I put down my quill. “What do you want, Belot?”

“To inspect your workshop.”

“I do not belong to your confraternity,” I pointed out. “I asked to join, but you did not let me.”

He signalled to his confrères to begin. If they challenged my ability as a scribe, I would counter with examples of my finest work. Most of them had no claim to be literate, let alone scribes. The most talented amongst them was Belot’s parchmenter, who ripped the skin from dead
calves and cut it into book-sized pieces. I bought my parchment from him to keep Belot at arm’s length, paying through the nose for the privilege. Years ago Belot and I had come to an agreement. I could copy for anyone I wished, as long as I gave the binding work to him.

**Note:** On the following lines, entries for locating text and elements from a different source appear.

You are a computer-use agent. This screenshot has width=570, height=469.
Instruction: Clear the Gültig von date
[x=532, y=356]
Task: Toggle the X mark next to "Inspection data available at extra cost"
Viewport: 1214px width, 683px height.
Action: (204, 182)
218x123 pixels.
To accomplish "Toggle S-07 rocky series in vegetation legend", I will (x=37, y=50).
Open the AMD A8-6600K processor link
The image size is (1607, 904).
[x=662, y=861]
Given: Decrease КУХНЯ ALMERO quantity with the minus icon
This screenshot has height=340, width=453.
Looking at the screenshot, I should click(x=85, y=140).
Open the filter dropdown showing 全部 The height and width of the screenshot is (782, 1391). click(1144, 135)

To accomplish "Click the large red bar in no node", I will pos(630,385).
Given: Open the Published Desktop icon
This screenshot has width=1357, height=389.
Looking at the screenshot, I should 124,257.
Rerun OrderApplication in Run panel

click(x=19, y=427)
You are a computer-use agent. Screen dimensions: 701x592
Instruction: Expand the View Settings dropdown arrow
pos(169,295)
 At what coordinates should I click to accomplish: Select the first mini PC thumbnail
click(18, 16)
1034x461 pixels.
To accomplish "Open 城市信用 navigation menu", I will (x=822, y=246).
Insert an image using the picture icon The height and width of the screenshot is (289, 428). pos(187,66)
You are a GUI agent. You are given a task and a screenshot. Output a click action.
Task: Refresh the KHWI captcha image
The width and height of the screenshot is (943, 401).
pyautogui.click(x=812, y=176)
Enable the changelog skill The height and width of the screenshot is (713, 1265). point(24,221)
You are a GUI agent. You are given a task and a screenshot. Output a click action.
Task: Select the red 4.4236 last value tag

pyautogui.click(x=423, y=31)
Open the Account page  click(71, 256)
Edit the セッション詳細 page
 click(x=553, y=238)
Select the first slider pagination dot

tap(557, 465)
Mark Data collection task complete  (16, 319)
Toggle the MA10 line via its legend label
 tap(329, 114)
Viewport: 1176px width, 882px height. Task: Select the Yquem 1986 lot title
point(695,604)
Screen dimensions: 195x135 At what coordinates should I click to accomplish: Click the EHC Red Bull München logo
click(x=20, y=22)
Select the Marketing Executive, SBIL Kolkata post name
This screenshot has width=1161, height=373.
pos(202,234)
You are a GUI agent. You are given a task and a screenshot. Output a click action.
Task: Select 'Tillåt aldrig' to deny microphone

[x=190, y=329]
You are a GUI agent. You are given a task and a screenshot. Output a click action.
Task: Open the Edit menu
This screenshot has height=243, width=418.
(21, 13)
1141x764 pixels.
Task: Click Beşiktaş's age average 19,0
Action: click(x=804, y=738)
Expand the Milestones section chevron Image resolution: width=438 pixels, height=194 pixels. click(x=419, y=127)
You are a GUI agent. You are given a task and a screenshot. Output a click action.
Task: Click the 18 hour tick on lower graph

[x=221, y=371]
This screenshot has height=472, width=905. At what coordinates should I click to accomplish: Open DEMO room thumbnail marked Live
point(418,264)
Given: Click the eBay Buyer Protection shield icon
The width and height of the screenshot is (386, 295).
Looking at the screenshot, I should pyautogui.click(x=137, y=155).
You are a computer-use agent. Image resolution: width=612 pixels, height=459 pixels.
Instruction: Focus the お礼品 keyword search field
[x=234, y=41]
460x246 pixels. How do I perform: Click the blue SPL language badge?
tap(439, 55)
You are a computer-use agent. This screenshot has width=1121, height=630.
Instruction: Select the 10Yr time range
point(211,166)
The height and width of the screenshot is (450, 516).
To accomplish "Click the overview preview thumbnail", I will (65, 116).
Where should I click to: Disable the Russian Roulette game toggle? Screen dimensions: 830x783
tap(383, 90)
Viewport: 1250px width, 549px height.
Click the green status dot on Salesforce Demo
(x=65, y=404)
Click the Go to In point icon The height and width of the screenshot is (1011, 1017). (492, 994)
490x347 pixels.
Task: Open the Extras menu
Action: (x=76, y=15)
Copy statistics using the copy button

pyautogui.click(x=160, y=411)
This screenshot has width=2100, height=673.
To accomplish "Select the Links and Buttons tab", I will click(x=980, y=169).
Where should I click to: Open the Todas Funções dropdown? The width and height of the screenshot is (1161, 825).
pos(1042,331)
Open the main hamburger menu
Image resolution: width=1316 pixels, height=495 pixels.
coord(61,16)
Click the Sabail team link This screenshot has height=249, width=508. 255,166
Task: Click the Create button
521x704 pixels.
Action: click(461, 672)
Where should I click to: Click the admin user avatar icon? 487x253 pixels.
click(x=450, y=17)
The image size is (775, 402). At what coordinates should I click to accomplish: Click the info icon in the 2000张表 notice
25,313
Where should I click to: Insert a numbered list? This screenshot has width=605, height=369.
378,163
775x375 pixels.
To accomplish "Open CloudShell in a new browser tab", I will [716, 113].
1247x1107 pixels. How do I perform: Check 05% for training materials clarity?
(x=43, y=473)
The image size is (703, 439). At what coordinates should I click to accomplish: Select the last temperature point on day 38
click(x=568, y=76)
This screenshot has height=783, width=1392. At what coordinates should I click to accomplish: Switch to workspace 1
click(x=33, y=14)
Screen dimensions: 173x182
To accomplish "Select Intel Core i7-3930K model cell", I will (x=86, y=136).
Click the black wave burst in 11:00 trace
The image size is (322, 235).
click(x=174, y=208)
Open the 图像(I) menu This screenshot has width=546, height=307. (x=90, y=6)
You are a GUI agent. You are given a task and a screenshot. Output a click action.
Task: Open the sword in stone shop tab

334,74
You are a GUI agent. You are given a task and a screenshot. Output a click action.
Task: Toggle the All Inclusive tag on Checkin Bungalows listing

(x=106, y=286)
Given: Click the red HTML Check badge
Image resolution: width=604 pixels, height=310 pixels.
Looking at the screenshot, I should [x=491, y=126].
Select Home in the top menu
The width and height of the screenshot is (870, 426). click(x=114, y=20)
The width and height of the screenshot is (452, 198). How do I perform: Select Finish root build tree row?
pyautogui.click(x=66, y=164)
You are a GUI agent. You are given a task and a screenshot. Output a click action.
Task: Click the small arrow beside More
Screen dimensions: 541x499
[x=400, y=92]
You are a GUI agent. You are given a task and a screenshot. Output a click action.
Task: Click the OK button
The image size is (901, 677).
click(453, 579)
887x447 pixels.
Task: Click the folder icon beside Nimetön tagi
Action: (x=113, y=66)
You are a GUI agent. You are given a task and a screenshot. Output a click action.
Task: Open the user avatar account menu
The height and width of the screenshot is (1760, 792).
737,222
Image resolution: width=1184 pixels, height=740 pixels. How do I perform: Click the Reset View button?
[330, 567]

I stood aside as Belot prodded my supplies with his knife, lifting sheets to see what lay beneath. He seemed surprised at the quality of my copybooks, amongst them a good psalter and a decorated book of hours. Codices awaited payment, all bound at Belot’s own workshop, for I had been scrupulous. A felt-lined case popped open to expose ink-pots from Paris. Belot dunked a monstrous finger in the grey liquid, smeared it on parchment, and held the mess over my lamp to see whether the ink darkened. Oak-gall, the highest quality, with a trace of wormwood to keep mice away. He sniffed the pot to be certain. When he turned up nothing to use against me, he motioned to the shortest of his confrères, who reached into his gown for a maroon-bound volume.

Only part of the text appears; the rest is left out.